** Opening Listed records block **
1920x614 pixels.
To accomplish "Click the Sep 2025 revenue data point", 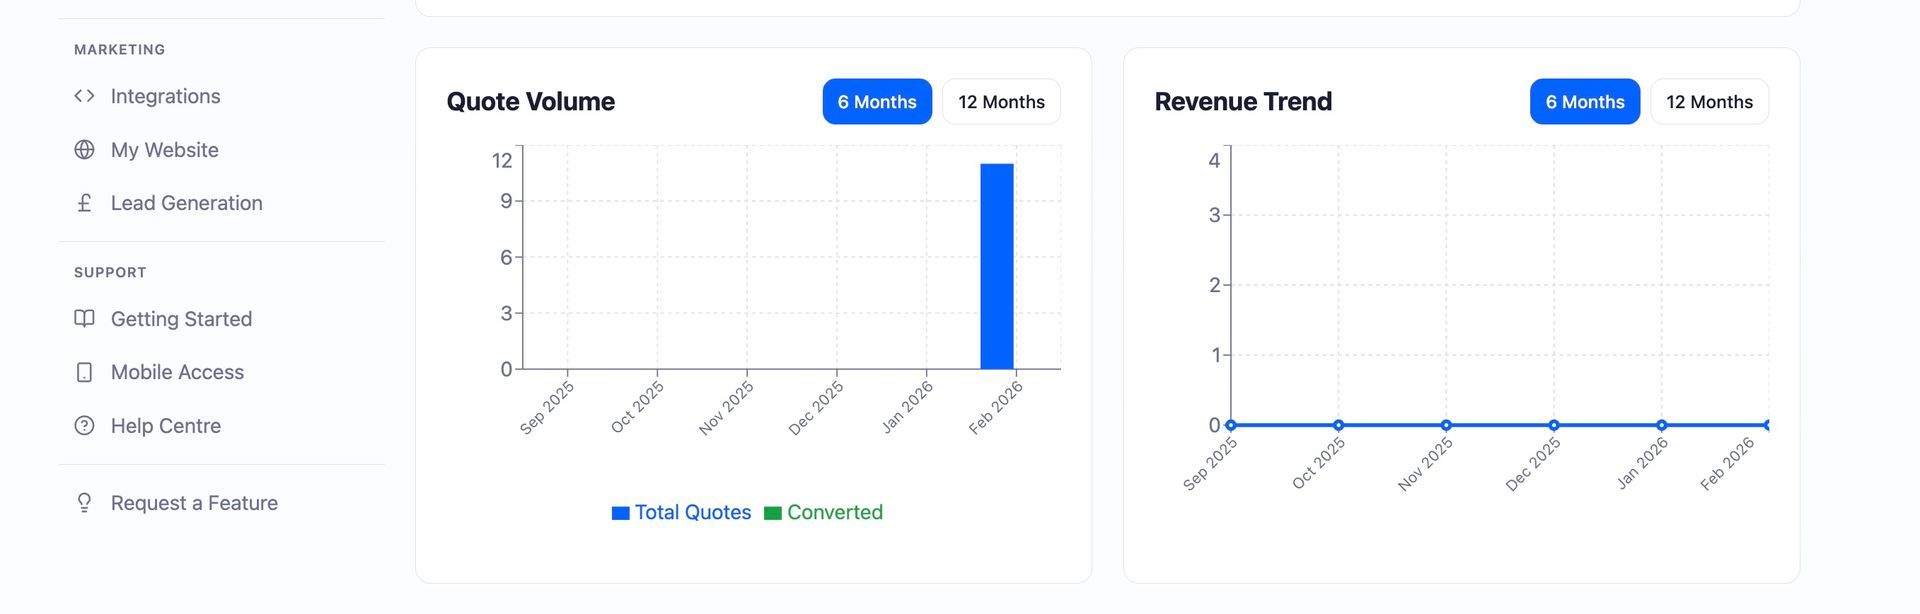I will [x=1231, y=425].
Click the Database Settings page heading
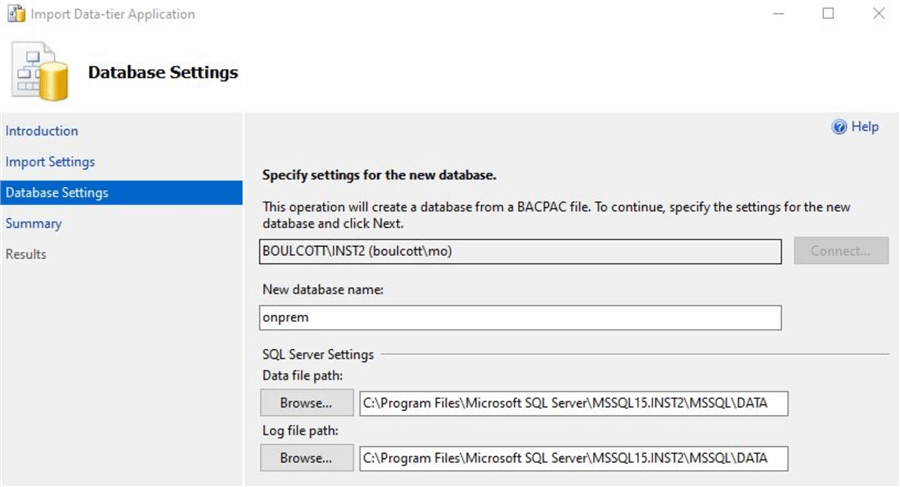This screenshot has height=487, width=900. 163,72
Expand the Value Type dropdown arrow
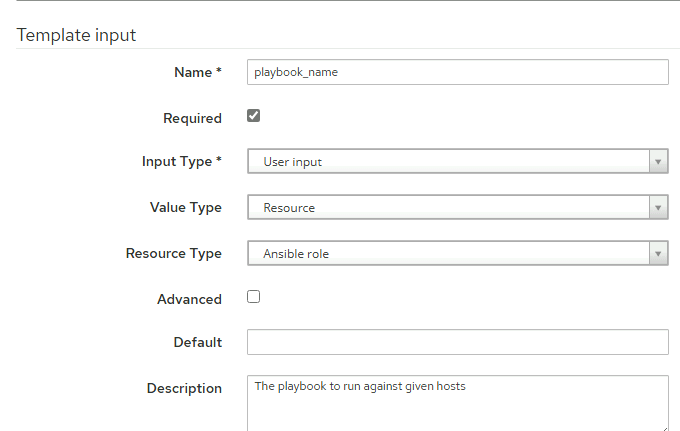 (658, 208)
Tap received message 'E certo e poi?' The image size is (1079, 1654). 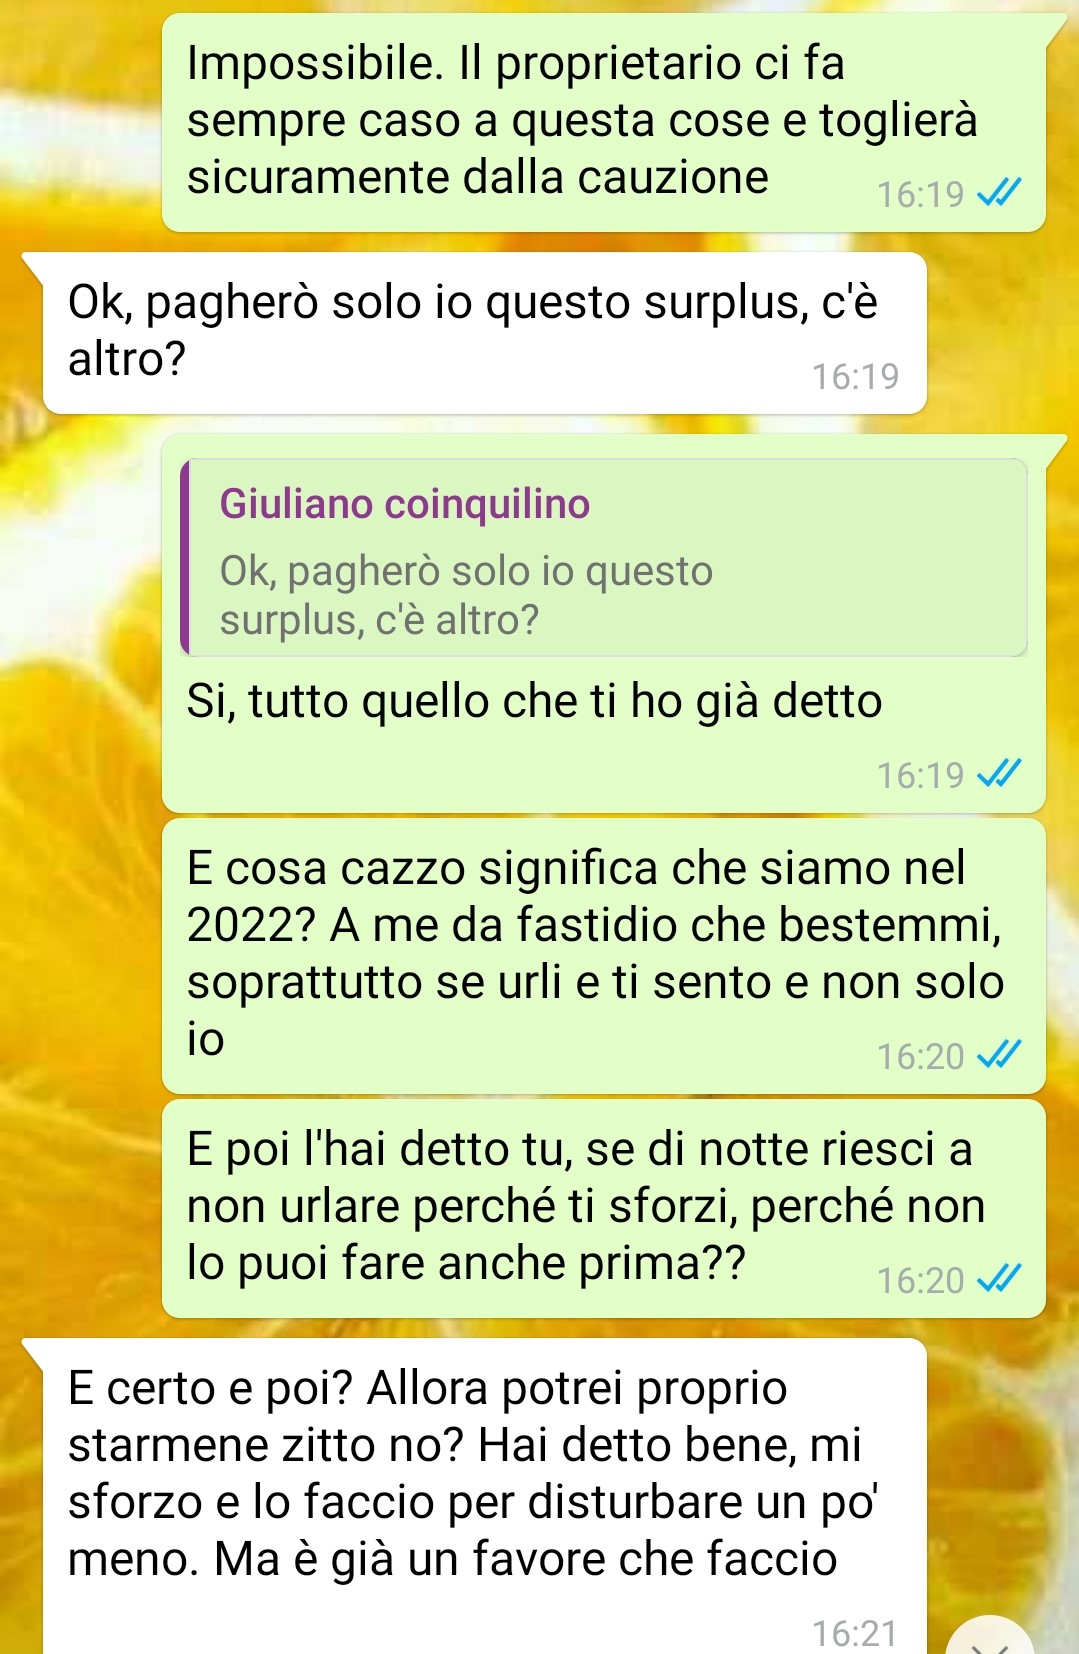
** Closing Listed records block **
Without any pictures, reproduce exactly the lines from the line that contains "Click the Database Settings page heading" to the end of the entries above, both ends included.

*Answer to this exercise*:
Click the Database Settings page heading
This screenshot has height=487, width=900. 163,72
Expand the Value Type dropdown arrow
 (658, 208)
Tap received message 'E certo e poi?' The image size is (1079, 1654). 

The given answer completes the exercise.